Families Minister Jenny Macklin, a Cabinet member earning $903 a day, pushed 84,000 single mums off the parenting payment and on to the dole yesterday as part of a budget cut designed to save $738 million over four years. The move will cost a single mum who works part-time up to $233 a week.
When asked: "Could you live off the dole?", Ms Macklin told reporters at the Mercy Hospital in Melbourne: "I could".
The National Welfare Rights Network immediately challenged the minister to prove it.
"We would welcome the minister taking up the challenge to understand first hand the extreme hardship facing parents raising children alone in difficult circumstances," National Welfare Rights vice president Kate Beaumont said.
The minister's claim that she could survive on the dole is at odds with statements by her own ministerial colleagues and puts her under pressure to prove it.
The sensitivity of the remark became clear when a ministerial transcript issued just hours after the event described as "inaudible" the reporters question and the crucial first part of Ms Macklin's reply. Last night, her office claimed its recording had been affected by a revving car.
The last MP from a major party to put such a claim to the test was National Party MP Stephen Lusher who in 1984 had to concede after a week living on the dole that it couldn't be cut.
Three parliamentary inquiries, the OECD, the Business Council of Australia, former Treasury Secretary Ken Henry and even Employment Minister Bill Shorten admit the dole is inadequate.

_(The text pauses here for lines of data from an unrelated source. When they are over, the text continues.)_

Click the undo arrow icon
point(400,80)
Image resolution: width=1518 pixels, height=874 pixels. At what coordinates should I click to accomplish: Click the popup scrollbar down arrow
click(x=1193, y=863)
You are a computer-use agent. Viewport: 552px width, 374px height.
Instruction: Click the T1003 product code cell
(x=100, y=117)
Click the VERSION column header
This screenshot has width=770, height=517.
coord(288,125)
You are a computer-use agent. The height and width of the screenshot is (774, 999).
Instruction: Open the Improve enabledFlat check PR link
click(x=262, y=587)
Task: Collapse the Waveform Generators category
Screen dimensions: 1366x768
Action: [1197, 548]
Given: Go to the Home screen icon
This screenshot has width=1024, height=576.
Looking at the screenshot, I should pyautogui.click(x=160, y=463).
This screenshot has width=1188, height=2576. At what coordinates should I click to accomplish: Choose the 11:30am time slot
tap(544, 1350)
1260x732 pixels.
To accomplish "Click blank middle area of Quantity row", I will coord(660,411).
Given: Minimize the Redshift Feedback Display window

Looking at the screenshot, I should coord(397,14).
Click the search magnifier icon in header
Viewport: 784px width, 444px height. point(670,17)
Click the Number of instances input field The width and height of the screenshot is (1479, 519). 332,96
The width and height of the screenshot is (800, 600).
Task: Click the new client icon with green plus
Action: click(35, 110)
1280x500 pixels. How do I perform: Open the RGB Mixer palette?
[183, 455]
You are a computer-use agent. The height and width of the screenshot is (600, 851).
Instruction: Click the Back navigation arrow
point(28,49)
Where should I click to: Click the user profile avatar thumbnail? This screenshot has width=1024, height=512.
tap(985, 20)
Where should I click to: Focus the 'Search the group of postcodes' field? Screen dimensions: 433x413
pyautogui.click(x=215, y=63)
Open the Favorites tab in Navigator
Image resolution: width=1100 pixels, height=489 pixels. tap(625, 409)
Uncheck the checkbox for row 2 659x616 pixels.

A spokeswoman for Ms Macklin yesterday accepted full responsibility for the transcript ommission.
The minister's press conference was taped by the spokeswoman on a smart phone and she said a vehicle carrying a camera crew turned up as the press conference was under way, revving its engine.
"It was me trying to transcribe it quickly and get it out using a tape that was not good, I wish I had relistened to it," the spokeswoman said.
"Her comments are a matter of record and were recorded by a number of television stations,' she said.
The transcript issued by the minister's office lists one journalist's question as inaudible and the minister's remarks on the dole and two questions after the remark as inaudible. Video footage is crystal clear.
The dole stumble occurred as the minister was trying to publicise another government change that saw fathers of newborn babies eligible to receive up to $1200 in Dad and Partner Pay from January 1.
The cost of prescription medicine also rose on January 1 by 70 cents a script for general patients who will now have to pay $36.10 per script, up from $35.40.